If I invested this year’s £20,000 Stocks and Shares ISA contribution limit in a FTSE 100 tracker, that would give me income of £750 a year, or £62.50 a month. Now that’s pretty good, especially as I may get capital growth on top when markets start rising again. However, I reckon I can do better.
I’m aiming to beat the average
That 3.75% figure is only an average. It’s brought down by stocks such as Frasers Group, Flutter Entertainment, International Consolidated Airlines, Ocado and Rolls-Royce, which currently pay no dividends at all.
Around 15 FTSE 100 stocks counteract this by paying income of 6% or more, with some yielding close to 10%. Better still, many are available at cheap valuations. By focusing on this corner of the FTSE 100, I hope to double that £750 income to £1,500 or more.
A stock’s yield is calculated by dividing the dividend per share by its share price. So if the price falls, the dividend automatically rises. Accordingly, some of the FTSE 100’s highest yielders have struggled lately, share-price wise.
However, this typically leaves them trading at tempting valuations, opening up a great opportunity for a long-term investor like me.
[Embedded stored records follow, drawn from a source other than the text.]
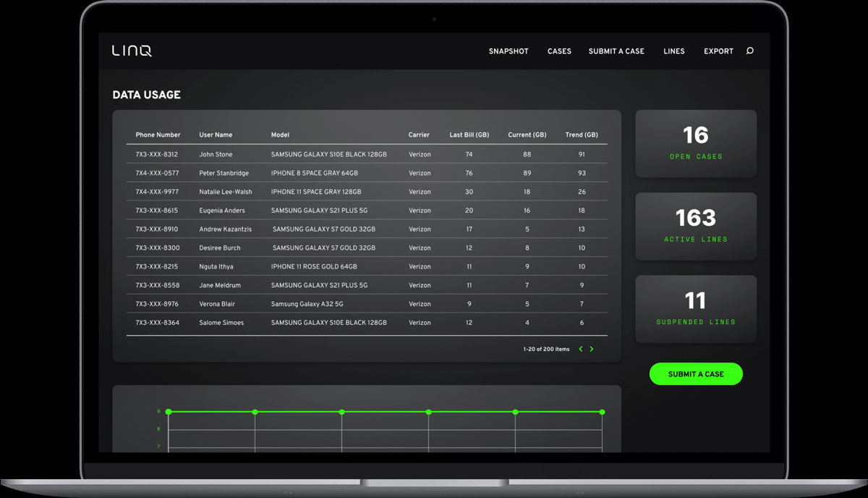The height and width of the screenshot is (498, 868).
Task: Click the first data point on chart
Action: [169, 412]
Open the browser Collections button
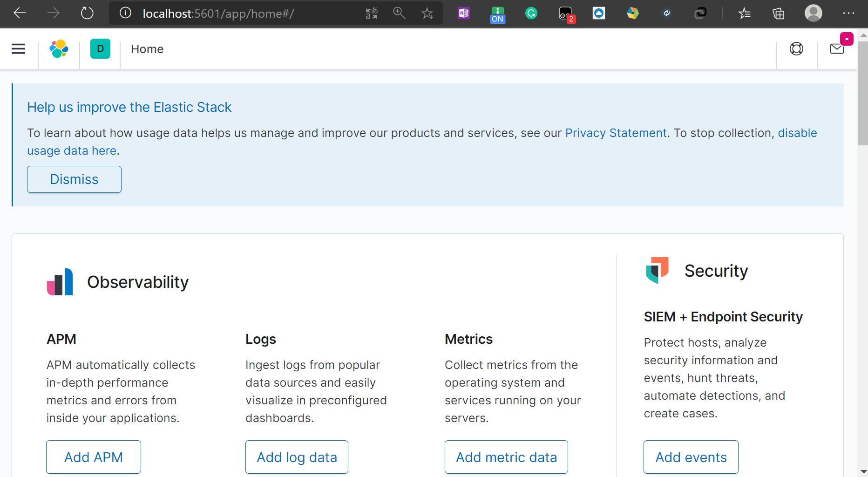868x477 pixels. point(779,13)
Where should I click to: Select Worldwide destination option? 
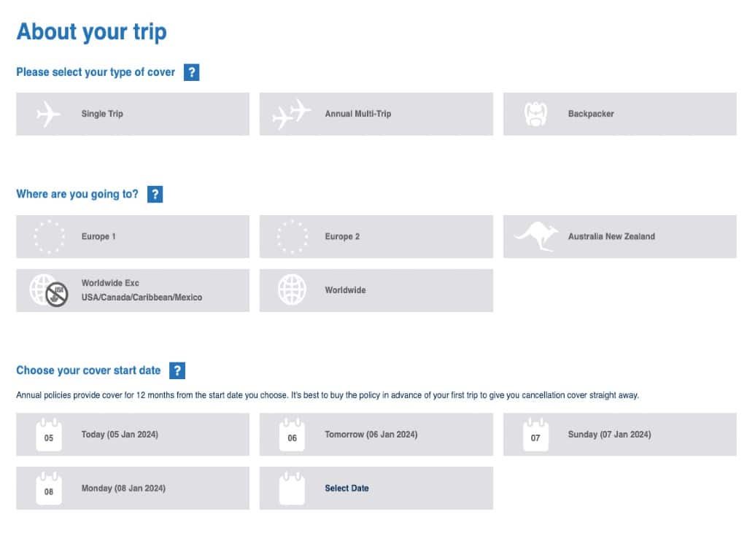376,290
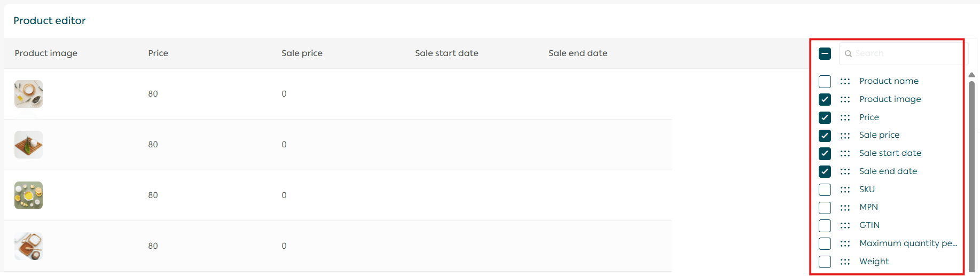Toggle the select-all columns checkbox
Image resolution: width=980 pixels, height=276 pixels.
click(x=825, y=53)
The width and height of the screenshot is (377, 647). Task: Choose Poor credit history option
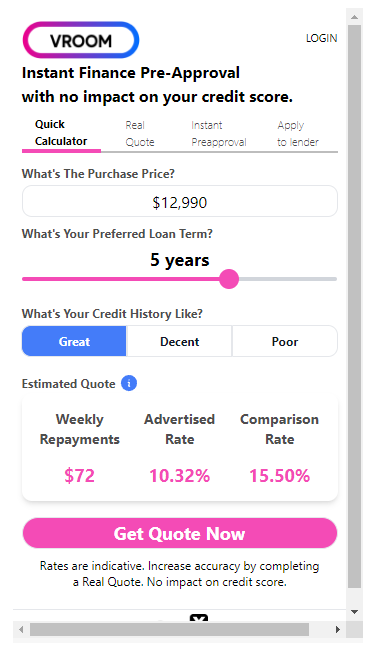tap(285, 341)
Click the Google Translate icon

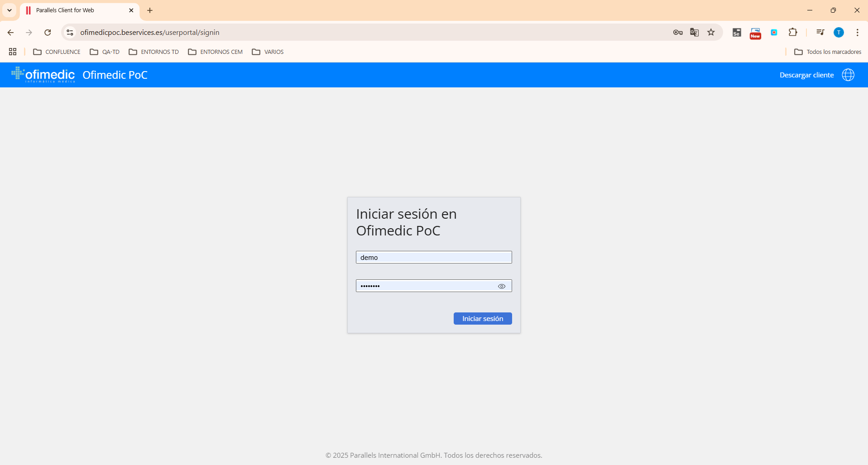(694, 32)
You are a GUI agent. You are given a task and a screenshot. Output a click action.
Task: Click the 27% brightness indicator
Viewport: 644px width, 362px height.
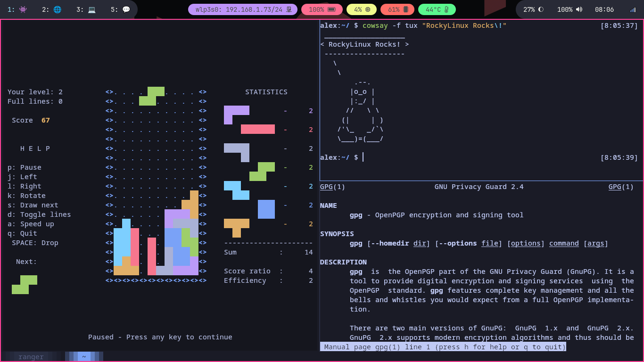533,9
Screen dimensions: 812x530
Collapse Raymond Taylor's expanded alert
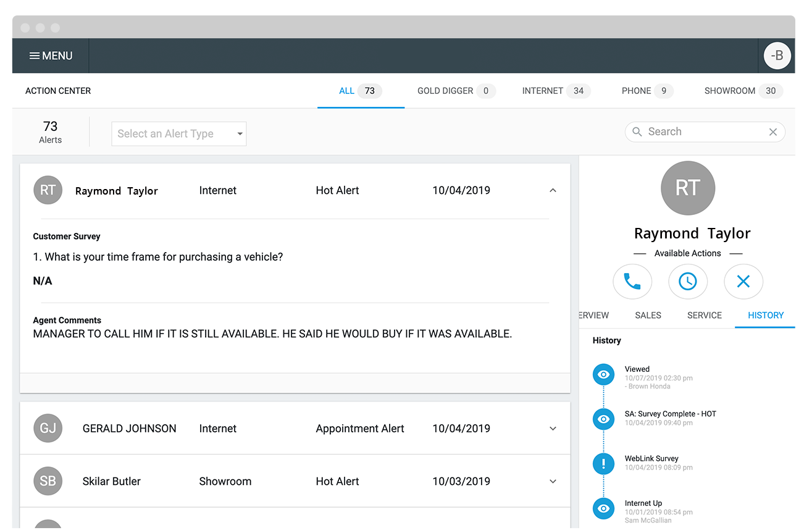tap(553, 190)
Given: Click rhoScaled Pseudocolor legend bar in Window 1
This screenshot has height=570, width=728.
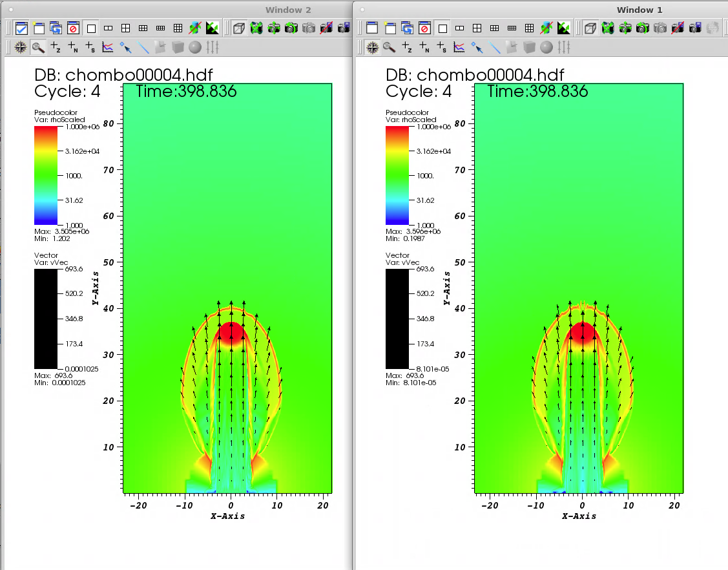Looking at the screenshot, I should pyautogui.click(x=397, y=175).
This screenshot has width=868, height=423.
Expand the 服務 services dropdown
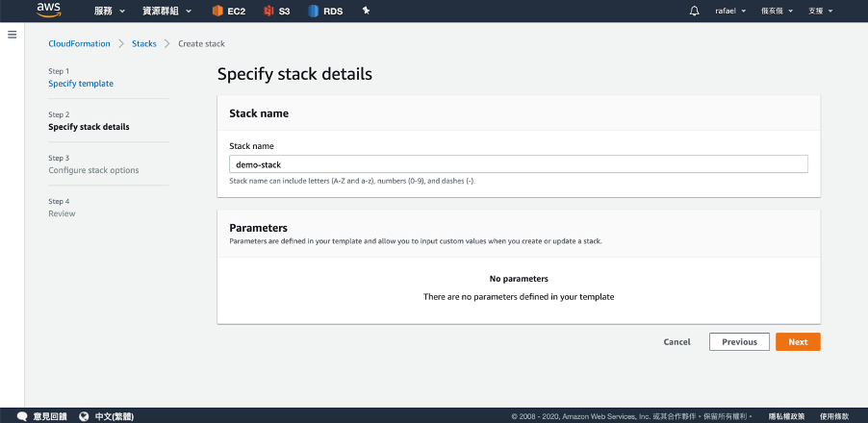[x=110, y=11]
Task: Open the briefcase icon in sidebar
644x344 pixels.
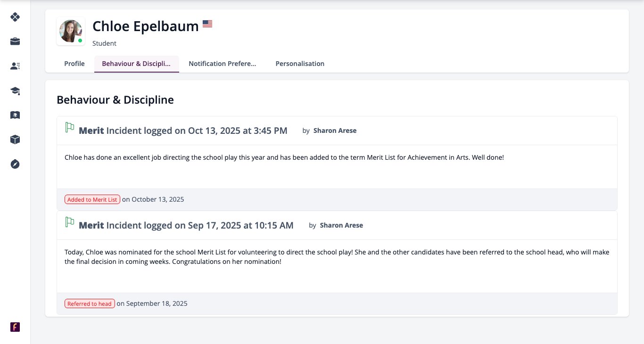Action: tap(15, 41)
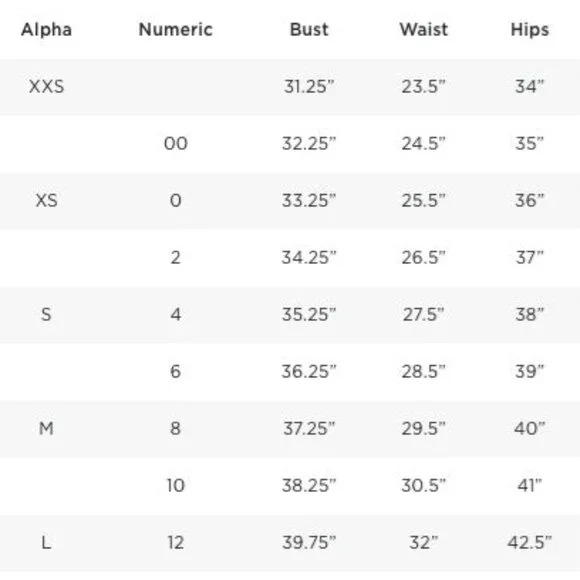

Over time, with luck and a fair wind, I’ll enjoy capital growth too as their shares recover.
The danger is that the company never recovers and is eventually forced to cut its dividends. I don’t expect that to be the case with my five UK stock picks, but as ever, the future’s not ours to see.
First, I’m picking out three top dividend income stocks that I’ve bought in recent weeks, starting with Legal & General Group. It yields a mighty 8.11% and trades at just 6.2 times earnings. As well as income, investors may finally enjoy some growth if the stock market rallies and boosts its fund management arm.
I’m hoping these yields will rise
Asset manager M&G is a bit riskier, yielding 9.61%, but its board is keen to reward shareholders so its mighty payout might just be sustainable. We’ll see.
That leaves me a bit exposed to the financial sector, so I would balance those two with miner Rio Tinto, which yields 7.75% and trades at 7.7 times earnings. If we slip into global recession, its revenues (and dividends) could take a hit. But over the long run I expect Rio to be an income winner.
Everybody is worried about the UK property market at the moment, so buying builder Taylor Wimpey isn’t without risk. However, its 8.05% yield and low valuation of 6.2 times helps to soothe my fears.
To bring down my risk level, I’d buy transmissions giant National Grid, which has a lower yield of 5.25% and looks fairly valued (rather than cheap) at 16.5 times earnings.
Together, those five UK stocks would give me an average yield of 7.75%. In year one, that would generate income of £1,550 or £129 a month (£4 over my target). While my income could fall if any of these companies cut their dividends, I’m hoping it will rise steadily over time instead.